Prompt - Every record shown below is to be output exactly.

[Opening Data section section]

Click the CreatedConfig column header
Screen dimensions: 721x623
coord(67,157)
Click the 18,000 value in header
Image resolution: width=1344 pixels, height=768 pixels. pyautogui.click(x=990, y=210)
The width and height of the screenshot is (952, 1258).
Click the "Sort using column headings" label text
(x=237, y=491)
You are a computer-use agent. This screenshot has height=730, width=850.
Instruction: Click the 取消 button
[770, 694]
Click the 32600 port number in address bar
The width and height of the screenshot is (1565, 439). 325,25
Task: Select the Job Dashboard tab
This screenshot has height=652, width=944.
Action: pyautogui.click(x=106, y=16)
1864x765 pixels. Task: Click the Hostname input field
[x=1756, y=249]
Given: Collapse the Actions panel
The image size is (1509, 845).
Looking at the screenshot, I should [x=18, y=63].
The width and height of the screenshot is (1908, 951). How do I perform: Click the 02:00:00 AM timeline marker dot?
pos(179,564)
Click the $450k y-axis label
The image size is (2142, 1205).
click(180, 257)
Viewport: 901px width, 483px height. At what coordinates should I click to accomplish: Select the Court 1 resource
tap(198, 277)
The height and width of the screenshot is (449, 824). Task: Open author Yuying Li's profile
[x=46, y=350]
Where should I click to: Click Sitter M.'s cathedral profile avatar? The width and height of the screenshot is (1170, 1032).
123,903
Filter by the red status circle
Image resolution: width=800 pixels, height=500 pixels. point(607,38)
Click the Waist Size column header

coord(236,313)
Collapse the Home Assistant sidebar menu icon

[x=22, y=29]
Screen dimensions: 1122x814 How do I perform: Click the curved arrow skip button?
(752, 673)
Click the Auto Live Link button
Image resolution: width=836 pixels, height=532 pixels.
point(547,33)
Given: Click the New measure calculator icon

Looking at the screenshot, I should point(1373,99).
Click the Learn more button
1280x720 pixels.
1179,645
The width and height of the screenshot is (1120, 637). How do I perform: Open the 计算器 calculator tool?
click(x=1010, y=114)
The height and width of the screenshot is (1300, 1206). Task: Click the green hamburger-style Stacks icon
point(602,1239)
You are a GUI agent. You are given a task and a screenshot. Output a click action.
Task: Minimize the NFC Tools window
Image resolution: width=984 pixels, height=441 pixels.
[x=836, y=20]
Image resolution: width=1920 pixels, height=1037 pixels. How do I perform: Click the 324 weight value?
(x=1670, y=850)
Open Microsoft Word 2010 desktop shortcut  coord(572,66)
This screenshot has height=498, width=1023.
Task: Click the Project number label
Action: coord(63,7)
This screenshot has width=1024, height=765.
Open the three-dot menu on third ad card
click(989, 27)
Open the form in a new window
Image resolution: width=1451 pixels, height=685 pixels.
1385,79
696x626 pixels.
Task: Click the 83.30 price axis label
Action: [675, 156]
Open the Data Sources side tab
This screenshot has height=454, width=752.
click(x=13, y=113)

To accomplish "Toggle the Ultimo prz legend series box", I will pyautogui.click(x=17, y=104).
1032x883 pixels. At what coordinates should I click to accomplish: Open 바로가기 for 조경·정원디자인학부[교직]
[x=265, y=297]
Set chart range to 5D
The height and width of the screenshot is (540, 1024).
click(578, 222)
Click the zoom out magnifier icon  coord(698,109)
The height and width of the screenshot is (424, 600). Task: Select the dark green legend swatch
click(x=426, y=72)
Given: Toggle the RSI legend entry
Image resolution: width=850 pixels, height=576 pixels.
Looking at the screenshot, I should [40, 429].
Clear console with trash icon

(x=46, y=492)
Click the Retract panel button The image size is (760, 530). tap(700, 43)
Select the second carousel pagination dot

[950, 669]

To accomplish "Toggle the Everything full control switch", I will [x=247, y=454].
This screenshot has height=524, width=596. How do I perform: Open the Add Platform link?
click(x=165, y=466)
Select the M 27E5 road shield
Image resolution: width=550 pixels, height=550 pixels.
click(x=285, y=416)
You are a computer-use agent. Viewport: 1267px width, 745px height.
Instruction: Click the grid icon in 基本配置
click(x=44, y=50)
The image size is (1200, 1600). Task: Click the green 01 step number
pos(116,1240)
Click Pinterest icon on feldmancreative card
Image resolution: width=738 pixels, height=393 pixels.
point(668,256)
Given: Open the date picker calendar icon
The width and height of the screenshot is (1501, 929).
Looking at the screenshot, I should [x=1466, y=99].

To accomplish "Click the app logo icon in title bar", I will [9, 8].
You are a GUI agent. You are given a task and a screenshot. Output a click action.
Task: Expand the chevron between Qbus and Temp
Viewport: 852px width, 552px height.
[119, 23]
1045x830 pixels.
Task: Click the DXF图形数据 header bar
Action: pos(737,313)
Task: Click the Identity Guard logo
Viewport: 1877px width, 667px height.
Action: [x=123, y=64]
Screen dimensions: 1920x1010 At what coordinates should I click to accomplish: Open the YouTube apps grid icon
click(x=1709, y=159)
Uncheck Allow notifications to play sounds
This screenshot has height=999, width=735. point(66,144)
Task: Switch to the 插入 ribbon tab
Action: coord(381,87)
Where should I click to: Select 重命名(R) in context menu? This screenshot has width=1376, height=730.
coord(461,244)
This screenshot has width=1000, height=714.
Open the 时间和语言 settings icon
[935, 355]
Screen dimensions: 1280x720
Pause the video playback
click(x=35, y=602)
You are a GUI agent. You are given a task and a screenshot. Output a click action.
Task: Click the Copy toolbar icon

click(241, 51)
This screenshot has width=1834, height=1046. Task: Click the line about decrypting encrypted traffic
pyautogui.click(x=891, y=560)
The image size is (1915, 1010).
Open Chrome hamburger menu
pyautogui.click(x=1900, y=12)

[Closing Data section section]

Task answer -
Click the CreatedConfig column header
Screen dimensions: 721x623
coord(67,157)
Click the 18,000 value in header
Image resolution: width=1344 pixels, height=768 pixels. pyautogui.click(x=990, y=210)
The width and height of the screenshot is (952, 1258).
Click the "Sort using column headings" label text
(x=237, y=491)
You are a computer-use agent. This screenshot has height=730, width=850.
Instruction: Click the 取消 button
[770, 694]
Click the 32600 port number in address bar
The width and height of the screenshot is (1565, 439). 325,25
Task: Select the Job Dashboard tab
This screenshot has height=652, width=944.
Action: pyautogui.click(x=106, y=16)
1864x765 pixels. Task: Click the Hostname input field
[x=1756, y=249]
Given: Collapse the Actions panel
The image size is (1509, 845).
Looking at the screenshot, I should [x=18, y=63].
The width and height of the screenshot is (1908, 951). How do I perform: Click the 02:00:00 AM timeline marker dot?
pos(179,564)
Click the $450k y-axis label
The image size is (2142, 1205).
click(180, 257)
Viewport: 901px width, 483px height. At what coordinates should I click to accomplish: Select the Court 1 resource
tap(198, 277)
The height and width of the screenshot is (449, 824). Task: Open author Yuying Li's profile
[x=46, y=350]
Where should I click to: Click Sitter M.'s cathedral profile avatar? The width and height of the screenshot is (1170, 1032).
123,903
Filter by the red status circle
Image resolution: width=800 pixels, height=500 pixels. point(607,38)
Click the Waist Size column header

coord(236,313)
Collapse the Home Assistant sidebar menu icon

[x=22, y=29]
Screen dimensions: 1122x814 How do I perform: Click the curved arrow skip button?
(752, 673)
Click the Auto Live Link button
Image resolution: width=836 pixels, height=532 pixels.
point(547,33)
Given: Click the New measure calculator icon

Looking at the screenshot, I should point(1373,99).
Click the Learn more button
1280x720 pixels.
1179,645
The width and height of the screenshot is (1120, 637). How do I perform: Open the 计算器 calculator tool?
click(x=1010, y=114)
The height and width of the screenshot is (1300, 1206). Task: Click the green hamburger-style Stacks icon
point(602,1239)
You are a GUI agent. You are given a task and a screenshot. Output a click action.
Task: Minimize the NFC Tools window
Image resolution: width=984 pixels, height=441 pixels.
[x=836, y=20]
Image resolution: width=1920 pixels, height=1037 pixels. How do I perform: Click the 324 weight value?
(x=1670, y=850)
Open Microsoft Word 2010 desktop shortcut  coord(572,66)
This screenshot has height=498, width=1023.
Task: Click the Project number label
Action: coord(63,7)
This screenshot has width=1024, height=765.
Open the three-dot menu on third ad card
click(989, 27)
Open the form in a new window
Image resolution: width=1451 pixels, height=685 pixels.
1385,79
696x626 pixels.
Task: Click the 83.30 price axis label
Action: [675, 156]
Open the Data Sources side tab
This screenshot has height=454, width=752.
click(x=13, y=113)

To accomplish "Toggle the Ultimo prz legend series box", I will pyautogui.click(x=17, y=104).
1032x883 pixels. At what coordinates should I click to accomplish: Open 바로가기 for 조경·정원디자인학부[교직]
[x=265, y=297]
Set chart range to 5D
The height and width of the screenshot is (540, 1024).
click(578, 222)
Click the zoom out magnifier icon  coord(698,109)
The height and width of the screenshot is (424, 600). Task: Select the dark green legend swatch
click(x=426, y=72)
Given: Toggle the RSI legend entry
Image resolution: width=850 pixels, height=576 pixels.
Looking at the screenshot, I should [40, 429].
Clear console with trash icon

(x=46, y=492)
Click the Retract panel button The image size is (760, 530). tap(700, 43)
Select the second carousel pagination dot

[950, 669]

To accomplish "Toggle the Everything full control switch", I will [x=247, y=454].
This screenshot has height=524, width=596. How do I perform: Open the Add Platform link?
click(x=165, y=466)
Select the M 27E5 road shield
Image resolution: width=550 pixels, height=550 pixels.
click(x=285, y=416)
You are a computer-use agent. Viewport: 1267px width, 745px height.
Instruction: Click the grid icon in 基本配置
click(x=44, y=50)
The image size is (1200, 1600). Task: Click the green 01 step number
pos(116,1240)
Click Pinterest icon on feldmancreative card
Image resolution: width=738 pixels, height=393 pixels.
point(668,256)
Given: Open the date picker calendar icon
The width and height of the screenshot is (1501, 929).
Looking at the screenshot, I should [x=1466, y=99].

To accomplish "Click the app logo icon in title bar", I will [9, 8].
You are a GUI agent. You are given a task and a screenshot. Output a click action.
Task: Expand the chevron between Qbus and Temp
Viewport: 852px width, 552px height.
[119, 23]
1045x830 pixels.
Task: Click the DXF图形数据 header bar
Action: pos(737,313)
Task: Click the Identity Guard logo
Viewport: 1877px width, 667px height.
Action: [x=123, y=64]
Screen dimensions: 1920x1010 At what coordinates should I click to accomplish: Open the YouTube apps grid icon
click(x=1709, y=159)
Uncheck Allow notifications to play sounds
This screenshot has height=999, width=735. point(66,144)
Task: Switch to the 插入 ribbon tab
Action: coord(381,87)
Where should I click to: Select 重命名(R) in context menu? This screenshot has width=1376, height=730.
coord(461,244)
This screenshot has width=1000, height=714.
Open the 时间和语言 settings icon
[935, 355]
Screen dimensions: 1280x720
Pause the video playback
click(x=35, y=602)
You are a GUI agent. You are given a task and a screenshot. Output a click action.
Task: Click the Copy toolbar icon

click(241, 51)
This screenshot has width=1834, height=1046. Task: Click the line about decrypting encrypted traffic
pyautogui.click(x=891, y=560)
The image size is (1915, 1010).
Open Chrome hamburger menu
pyautogui.click(x=1900, y=12)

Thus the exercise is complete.